-- Task description --
Your task is to repeat exactly the lines from the one with "1280x960 pixels. Task: Expand" through the end of the records, both included; please leave the pictures out.

-- Data extract --
----
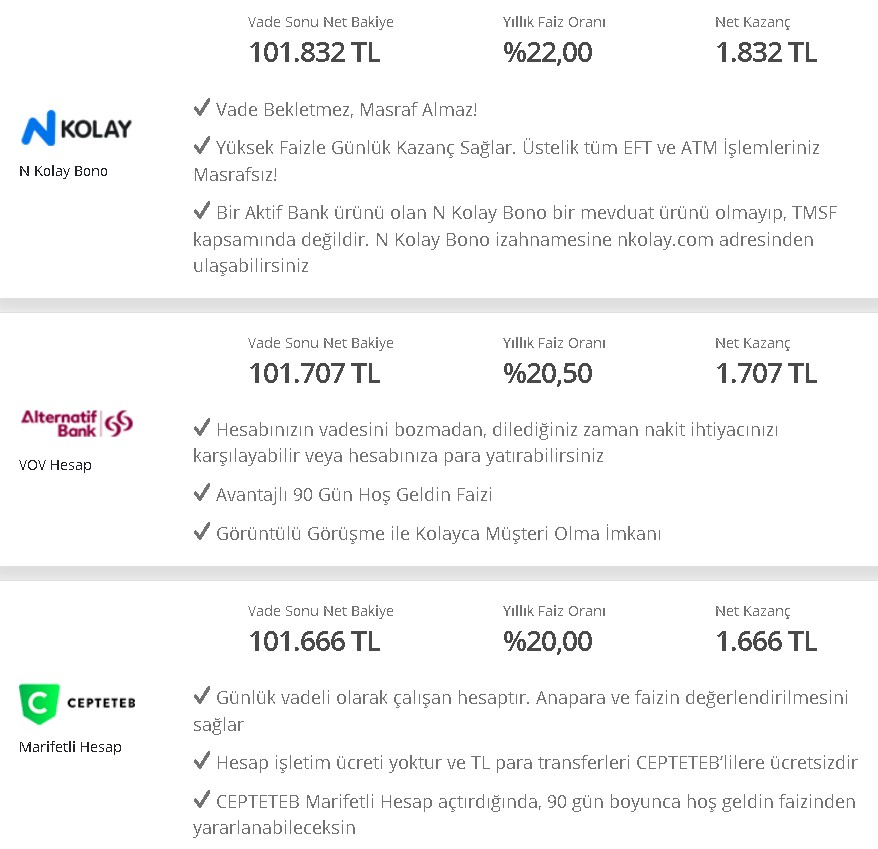Click checkmark beside 'Hesap işletim ücreti yoktur' line

pos(202,760)
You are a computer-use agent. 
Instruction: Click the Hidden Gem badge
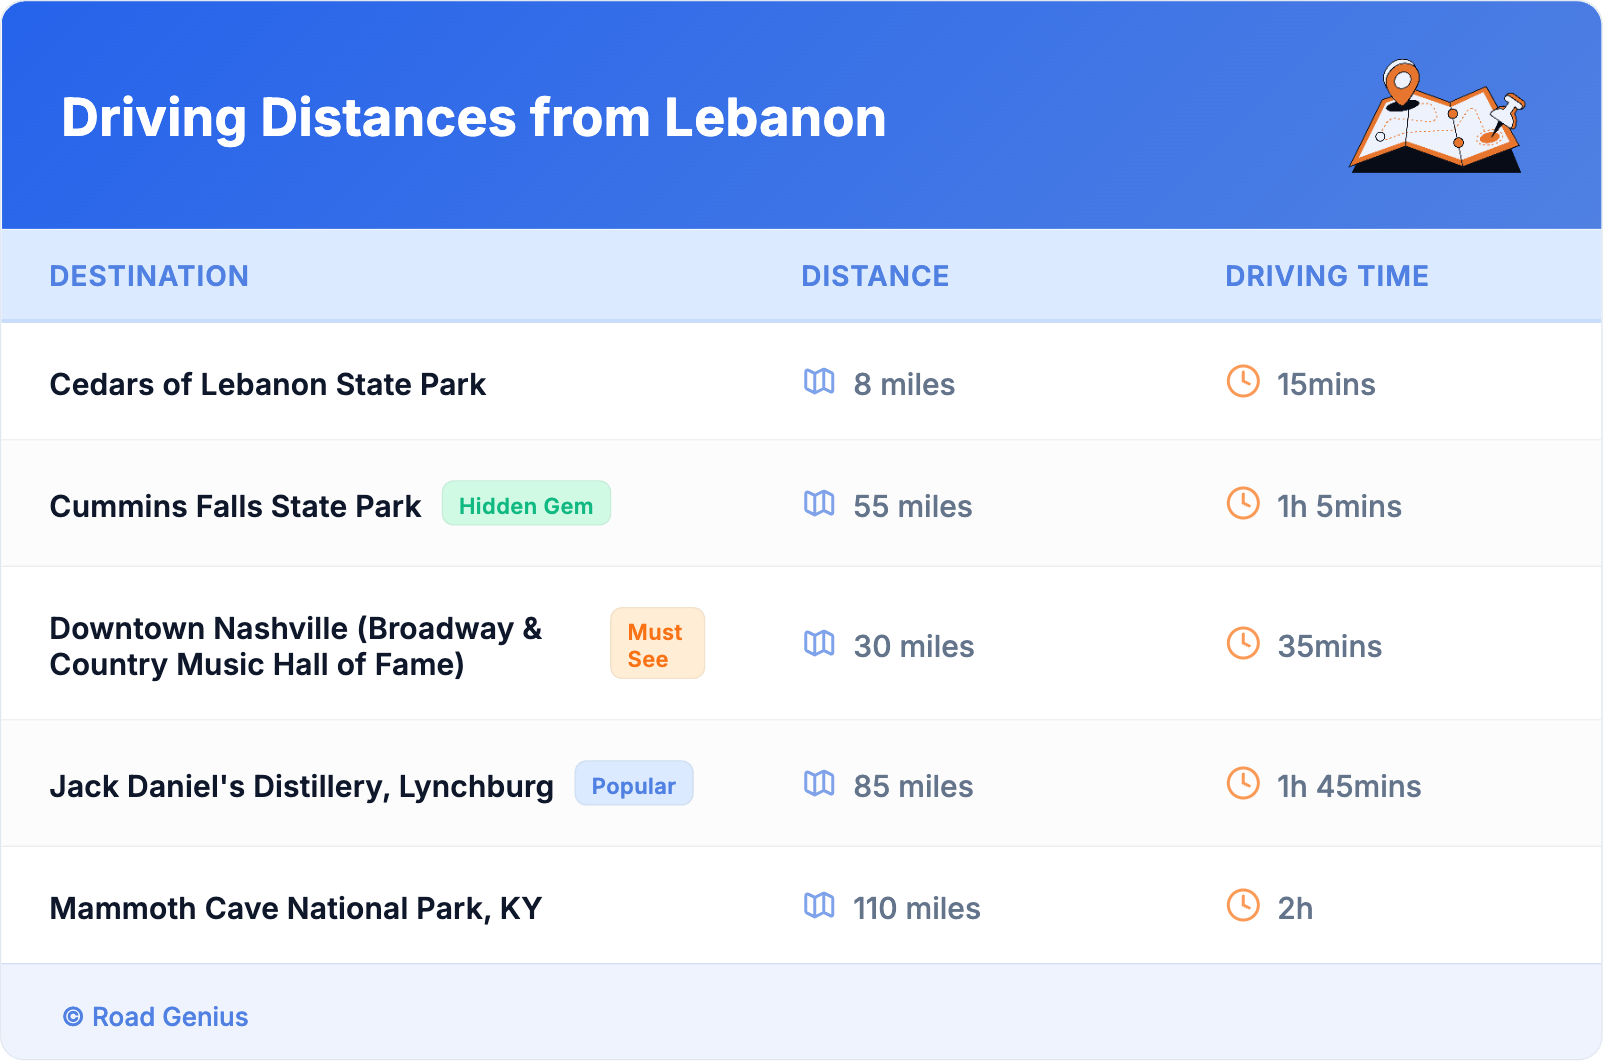click(526, 504)
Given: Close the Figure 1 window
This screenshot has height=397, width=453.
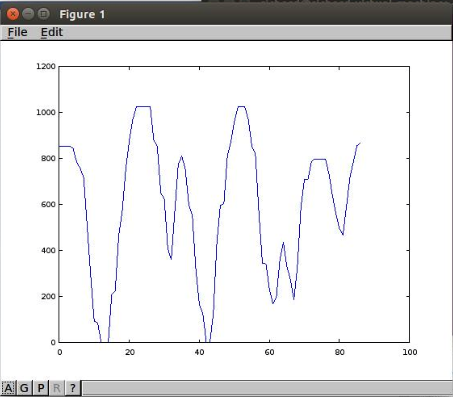Looking at the screenshot, I should click(x=13, y=14).
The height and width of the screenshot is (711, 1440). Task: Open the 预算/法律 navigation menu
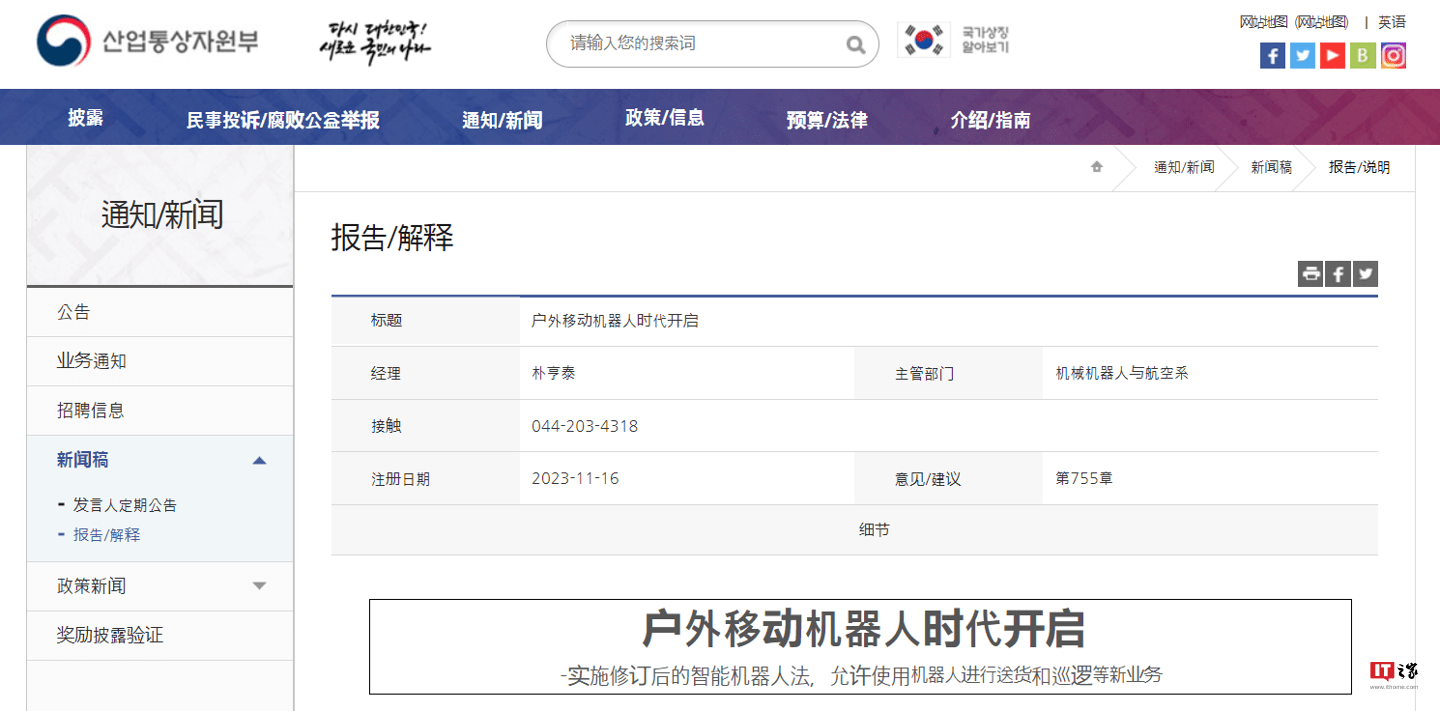click(x=827, y=117)
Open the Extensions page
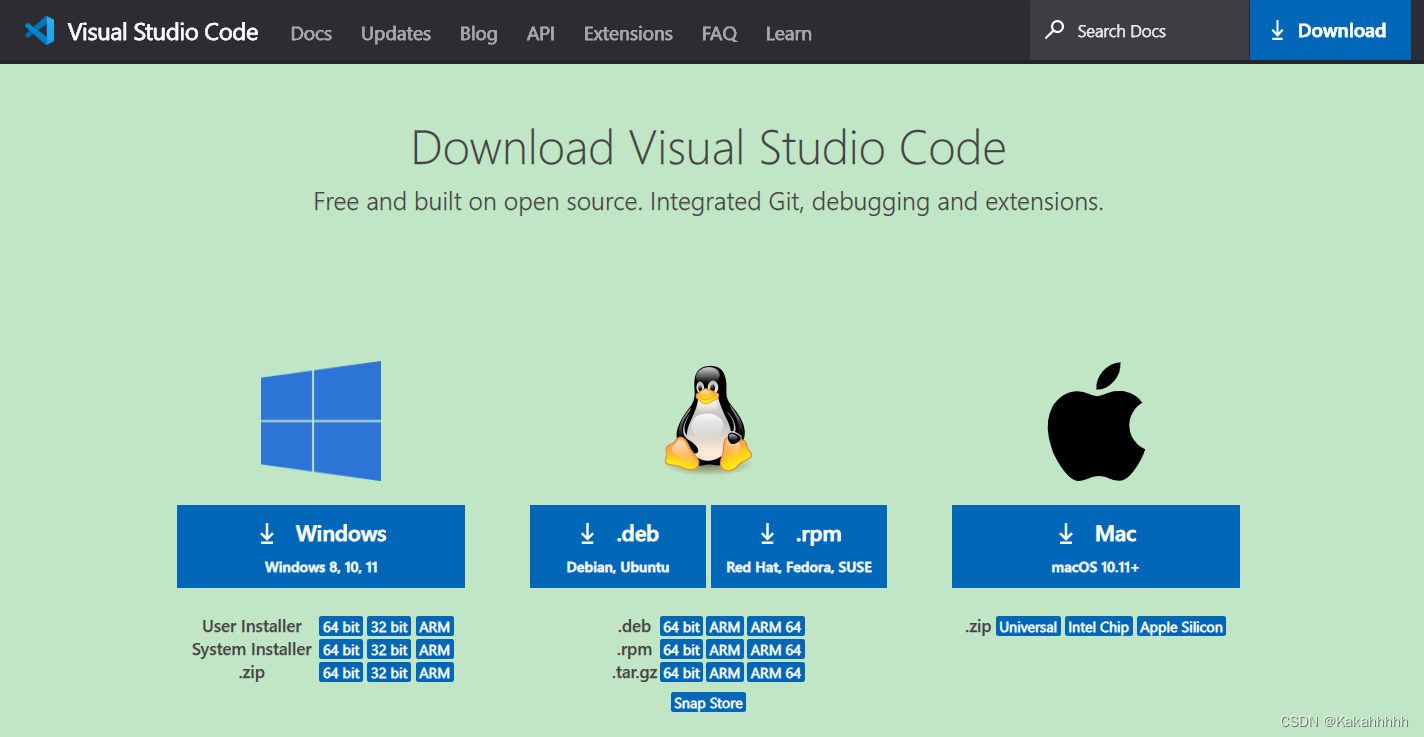The image size is (1424, 737). click(x=628, y=33)
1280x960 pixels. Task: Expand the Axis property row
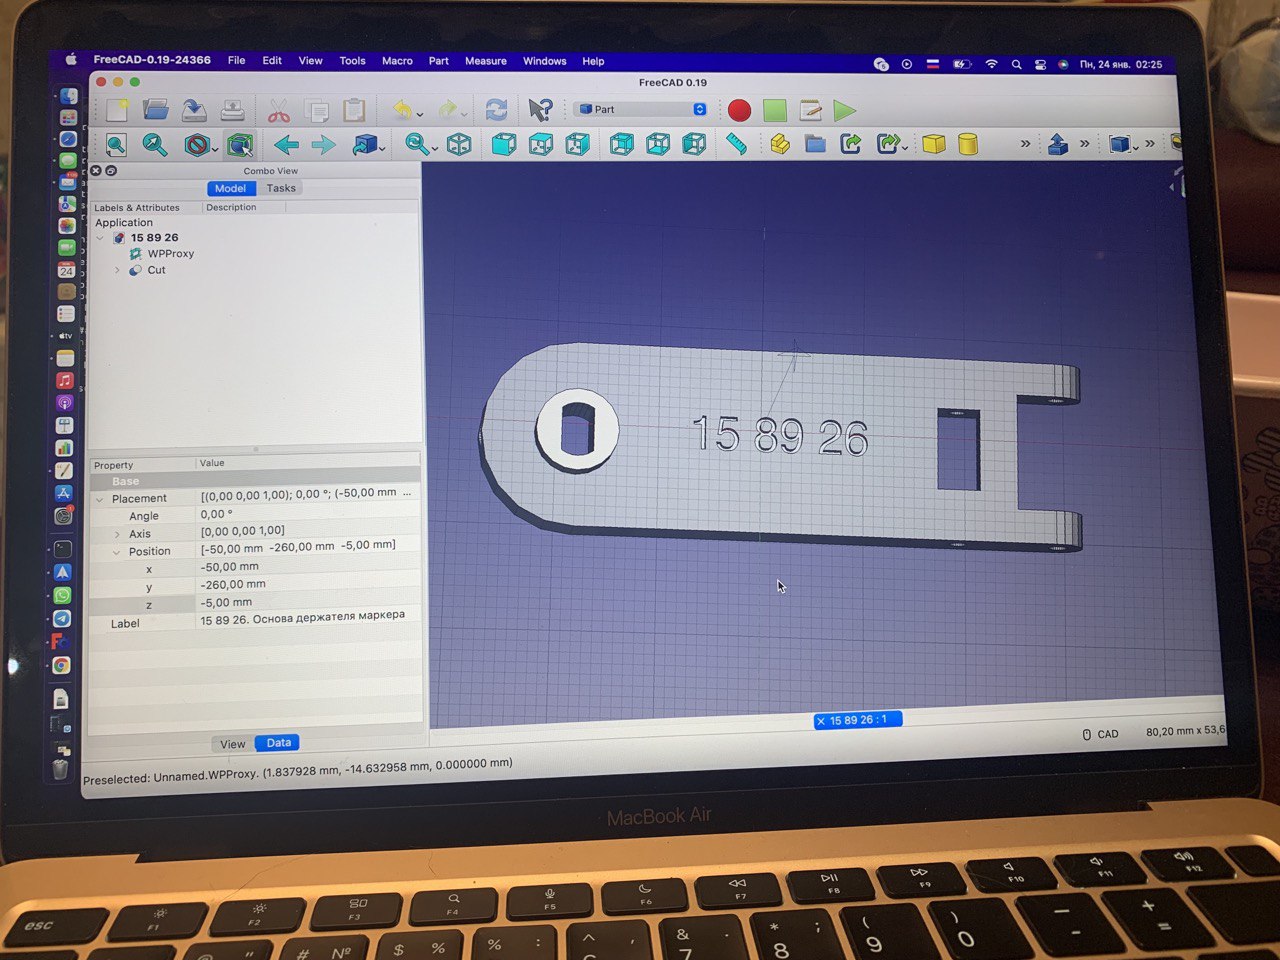coord(117,534)
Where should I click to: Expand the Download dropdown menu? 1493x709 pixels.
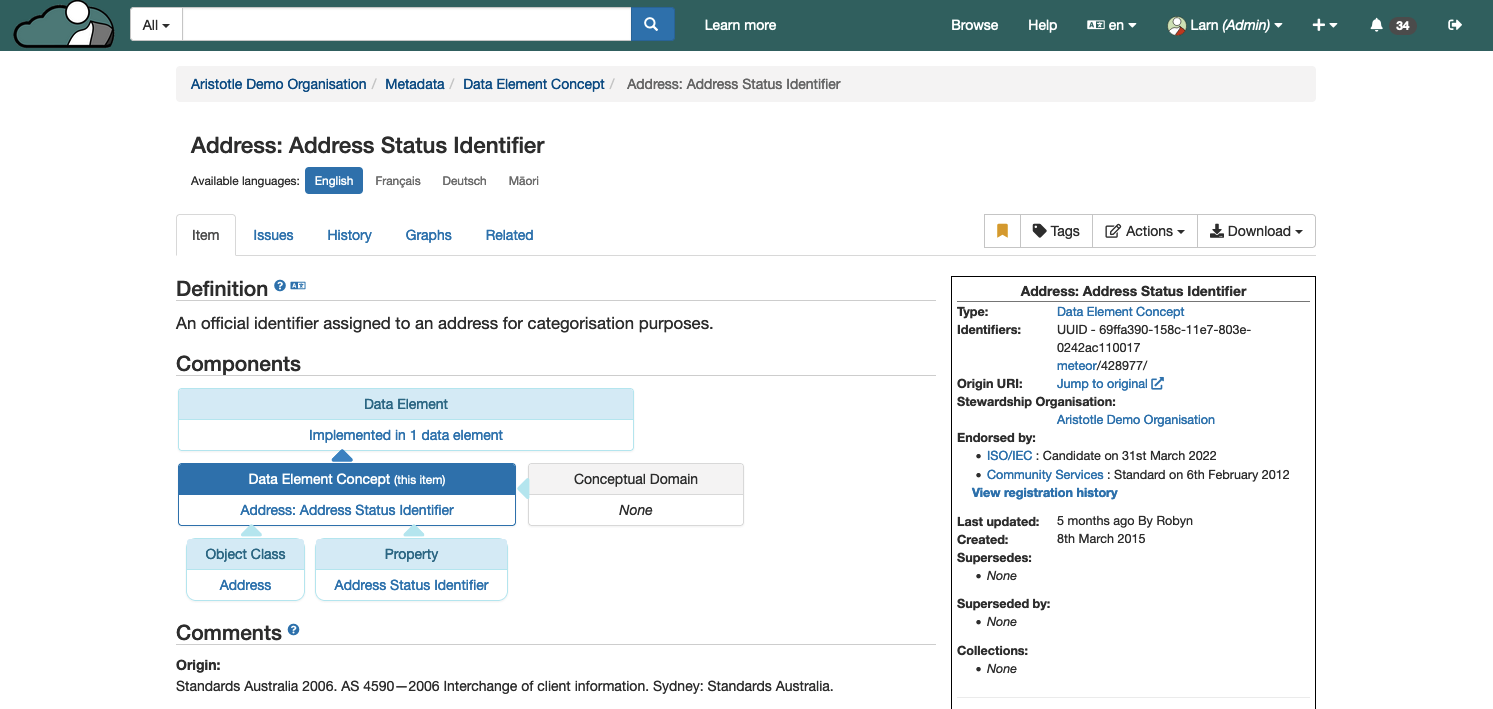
----
-- Task solution --
1280x960 pixels. Task: Expand the Axis property row
coord(117,534)
Where should I click to: Expand the Download dropdown menu? 1493x709 pixels.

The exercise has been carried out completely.